Alrededor de las 20:00 horas pasó al hotel en su automóvil, una reliquia americana de los años cincuenta, aunque le ayudamos a cubrir la gasolina que nos trasladó a su casa. Ahí vivían sus padres y hermanos, así como su esposa e hijos de diversas edades, quienes nos recibieron con mucha calidez. Nos pasaron a la sala, que era de muebles antiguos que me recordaba mi niñez: sillones amplios de color rojo, como de terciopelo, en la que se notaba la huella de los años. Platicamos y todo fue cordialidad. Como a las diez de la noche, nos sirvieron en unos vasos pequeños, de tamaño muy distinto al que estábamos acostumbrados, de la Coca-Cola que llevamos. A la una nos despedimos y nos llevaron al hotel. Comprendimos que no tenían qué darnos de cenar. Vivían tres familias en la casa, que originalmente era sólo para sus padres. Las raciones las daban para una quincena: a duras penas alcanzaba para una semana. La leche o huevos estaban destinadas a los hijos pequeños; vivían constantemente en busca de alimentos.
En el hotel, el desayuno estaba incluido, y se servía al estilo “buffet”. Los alimentos se servían en una larga mesa que estaba ubicada en uno de los extremos de un salón grande y los comensales se repartían en las diferentes mesas. Había, día a día, un cerro de piezas de pan, abundante variedad de frutas, así como otros platillos.
El contraste de esta situación entre el hotel y el exterior era brutal.

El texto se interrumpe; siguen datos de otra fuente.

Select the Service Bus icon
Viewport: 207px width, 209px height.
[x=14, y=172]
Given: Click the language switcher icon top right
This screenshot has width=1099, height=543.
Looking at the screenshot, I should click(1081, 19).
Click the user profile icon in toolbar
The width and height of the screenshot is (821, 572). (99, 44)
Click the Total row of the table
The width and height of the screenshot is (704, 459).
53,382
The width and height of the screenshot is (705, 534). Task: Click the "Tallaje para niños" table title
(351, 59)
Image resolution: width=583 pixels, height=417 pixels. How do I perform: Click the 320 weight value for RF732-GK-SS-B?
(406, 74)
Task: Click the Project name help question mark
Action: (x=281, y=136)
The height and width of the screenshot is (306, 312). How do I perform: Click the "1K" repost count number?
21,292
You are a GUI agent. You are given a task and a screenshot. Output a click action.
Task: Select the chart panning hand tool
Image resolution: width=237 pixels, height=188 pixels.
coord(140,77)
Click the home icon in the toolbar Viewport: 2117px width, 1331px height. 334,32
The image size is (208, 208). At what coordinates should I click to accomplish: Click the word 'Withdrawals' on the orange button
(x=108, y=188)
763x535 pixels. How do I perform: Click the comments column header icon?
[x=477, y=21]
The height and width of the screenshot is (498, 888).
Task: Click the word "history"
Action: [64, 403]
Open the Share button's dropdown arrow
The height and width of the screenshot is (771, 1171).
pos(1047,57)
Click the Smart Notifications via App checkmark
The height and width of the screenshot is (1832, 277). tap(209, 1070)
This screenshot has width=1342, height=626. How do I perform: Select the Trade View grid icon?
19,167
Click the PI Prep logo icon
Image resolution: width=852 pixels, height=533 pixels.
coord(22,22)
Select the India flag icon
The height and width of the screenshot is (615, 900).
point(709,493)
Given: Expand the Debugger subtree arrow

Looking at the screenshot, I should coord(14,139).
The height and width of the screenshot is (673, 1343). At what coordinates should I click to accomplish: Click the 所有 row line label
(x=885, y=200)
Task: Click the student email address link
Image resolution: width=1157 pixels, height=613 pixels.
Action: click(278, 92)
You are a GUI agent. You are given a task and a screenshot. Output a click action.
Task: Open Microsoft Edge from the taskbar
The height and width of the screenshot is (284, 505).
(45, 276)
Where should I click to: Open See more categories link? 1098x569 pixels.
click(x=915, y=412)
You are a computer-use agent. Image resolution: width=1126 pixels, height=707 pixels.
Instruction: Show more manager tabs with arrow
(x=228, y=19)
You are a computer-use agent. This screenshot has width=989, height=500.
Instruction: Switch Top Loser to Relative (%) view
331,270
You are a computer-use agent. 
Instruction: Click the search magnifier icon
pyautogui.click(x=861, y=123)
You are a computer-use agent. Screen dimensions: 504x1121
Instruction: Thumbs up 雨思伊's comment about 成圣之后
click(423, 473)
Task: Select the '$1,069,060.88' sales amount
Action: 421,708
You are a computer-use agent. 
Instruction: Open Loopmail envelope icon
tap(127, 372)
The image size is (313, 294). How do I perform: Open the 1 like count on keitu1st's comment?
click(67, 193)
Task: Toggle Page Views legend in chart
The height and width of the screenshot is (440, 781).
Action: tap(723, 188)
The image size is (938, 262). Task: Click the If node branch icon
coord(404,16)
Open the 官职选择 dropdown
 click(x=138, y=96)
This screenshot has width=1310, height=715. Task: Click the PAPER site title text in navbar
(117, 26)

Cada noche pasaba tiempo en vela pensando, que de ser cubano qué haría, como lograría alimentar a mi familia en un escenario como ése.
Sin embargo, más impactante aun era el temor, el miedo. Las respuestas eran casi todas evasivas, o el silencio, y más frecuentemente desviaban la conversación. Aún así, pudimos enterarnos, que el ejército parecía omnipresente; apenas se reunía un grupo de cubanos en algún lugar y casi de inmediato un jeep de soldados llegaba por ahí.
Había muy pocas cosas en su casa. No parecía haber papel para escribir, ni plumas; muy pocas obras impresas, y en cuanto a los objetos de aseo, el jabón, las toallas, la pasta dentífrica eran prácticamente inexistentes.
Los visitantes -como nosotros- generalmente dejaban al salir este tipo de artículos en manos de amigos o de extraños, sabedores que servirían hasta su consumación total, o serían intercambiados por alimentos.
Amable lector, perdona las digresiones, pero éste es el efecto que me despertó la novela que ya mencioné: el relato de vivencias que sucedían en la isla en las fechas en que tuvimos la oportunidad de rozar la existencia cotidiana de los cubanos en esa época.
Por último, reitero que la lectura del “Hombre que amaba a los perros”, desde cualquier punto de vista, cultural, histórico, literario, ideológico, le resultará de una impresión perdurable.